WHAT TO PRODUCE: Please transcribe exactly the lines from the first line of the records below through the line containing "Task: Click the goods group field", including both, and omit all pictures.

-- RECORDS SUPPLIED follows --

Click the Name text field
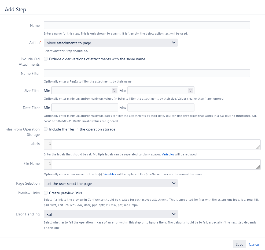Viewport: 265px width, 250px height. click(x=147, y=25)
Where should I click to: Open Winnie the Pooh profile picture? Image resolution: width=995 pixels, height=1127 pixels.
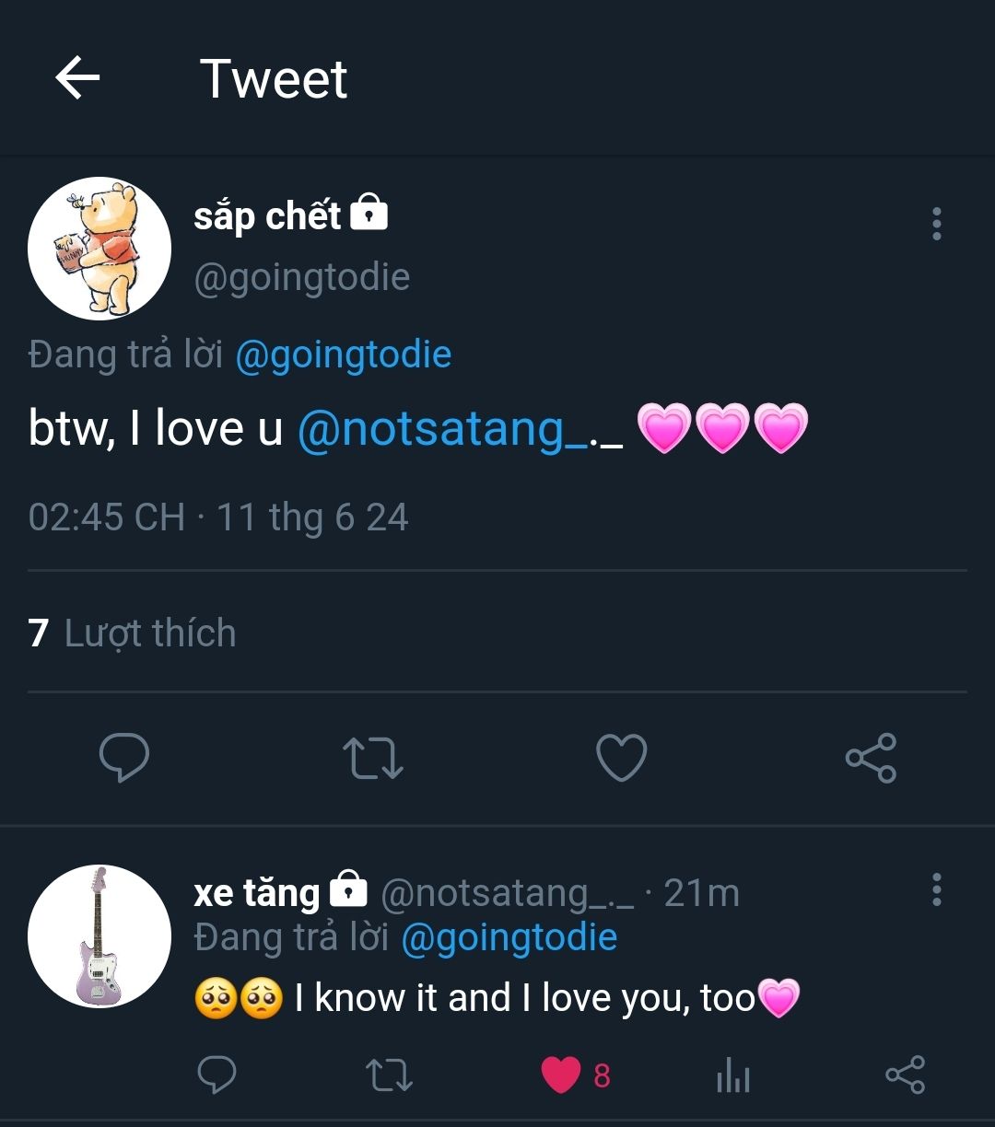point(100,249)
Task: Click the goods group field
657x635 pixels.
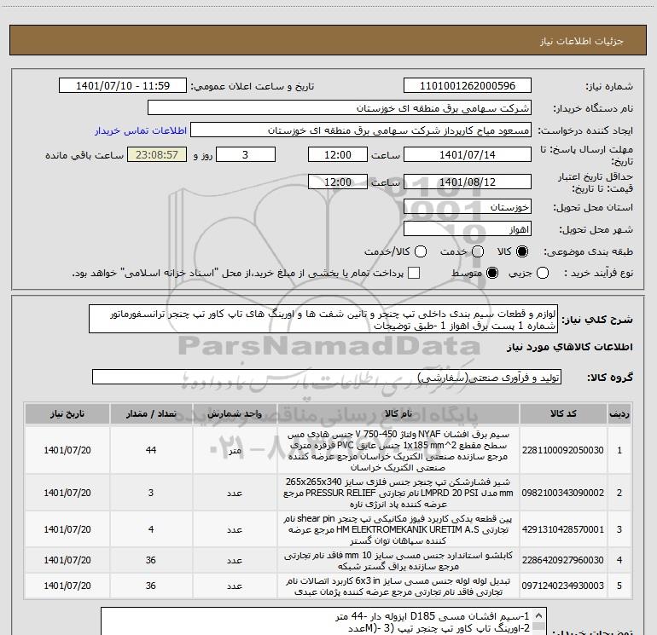Action: pyautogui.click(x=327, y=377)
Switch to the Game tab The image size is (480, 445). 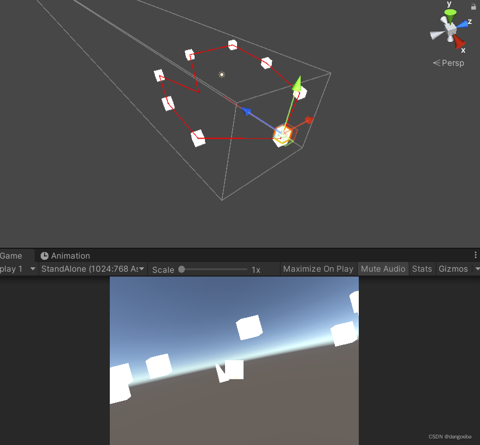click(11, 255)
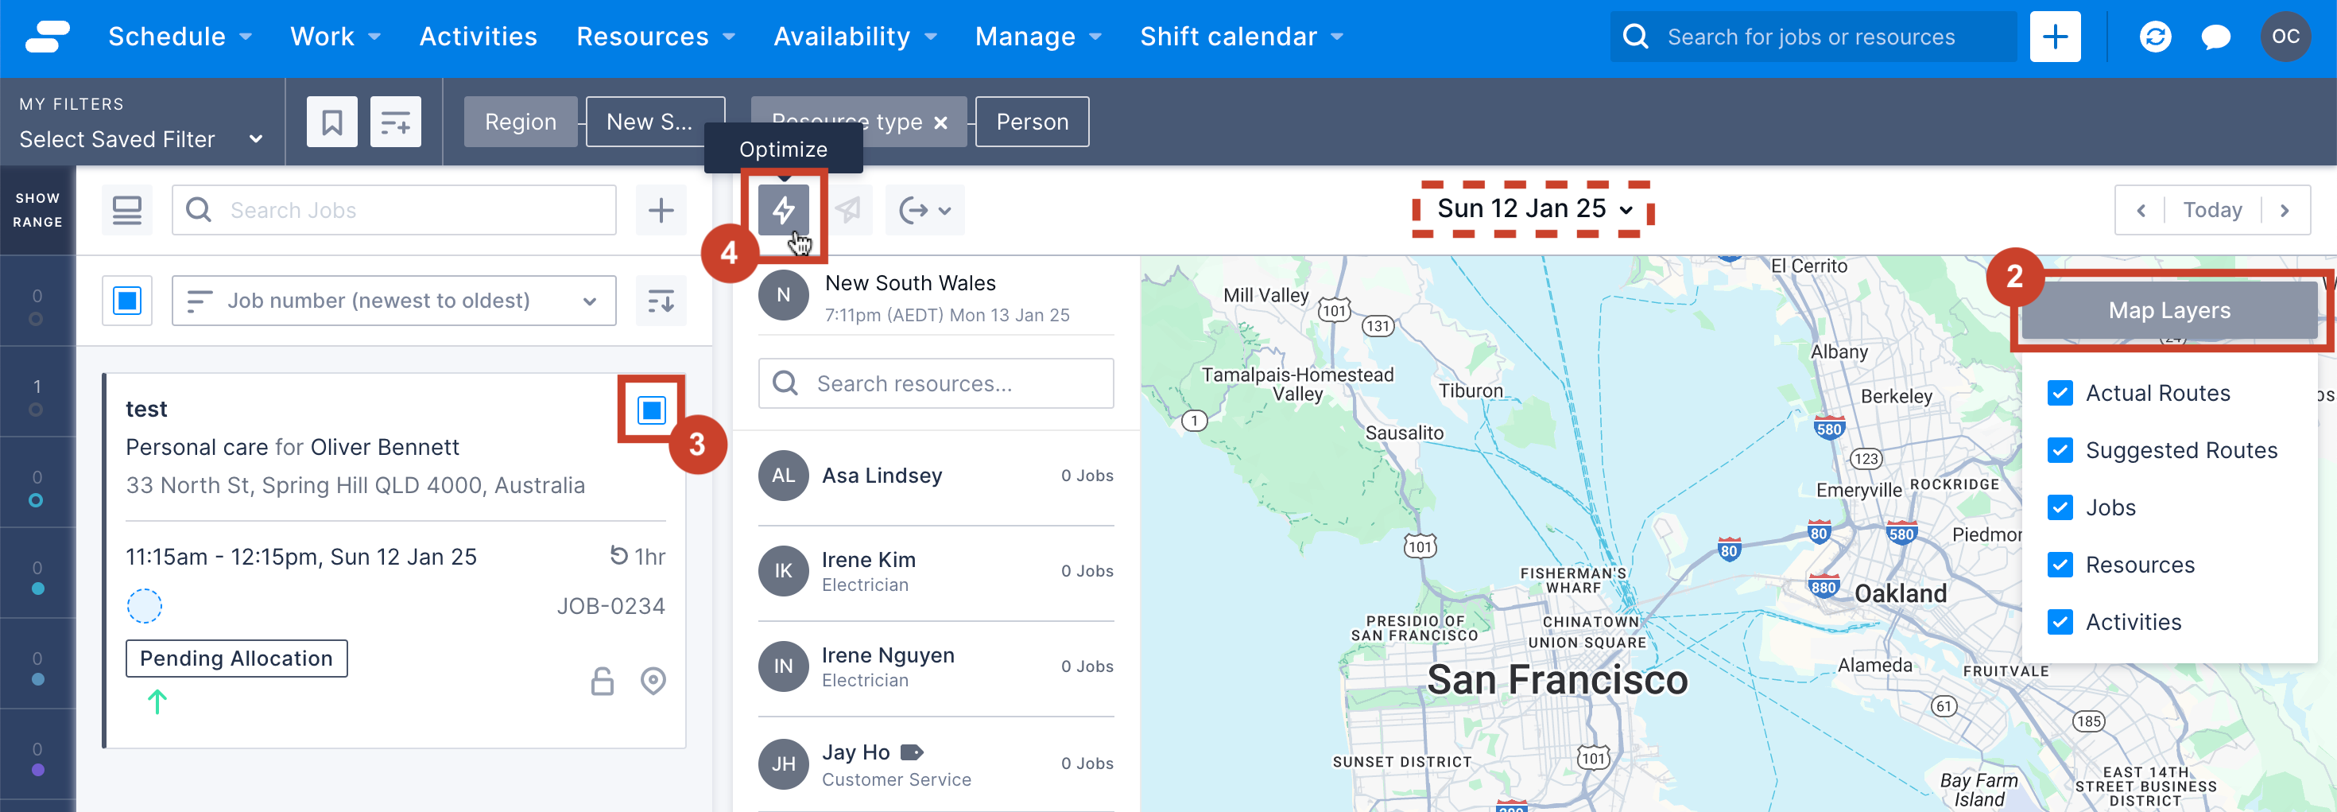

-- RECORDS SUPPLIED concluded --

RESULT OF THIS TASK:
Click the Name text field
Viewport: 265px width, 250px height. click(x=147, y=25)
Where should I click to: Open Winnie the Pooh profile picture? Image resolution: width=995 pixels, height=1127 pixels.
point(100,249)
Task: Click the goods group field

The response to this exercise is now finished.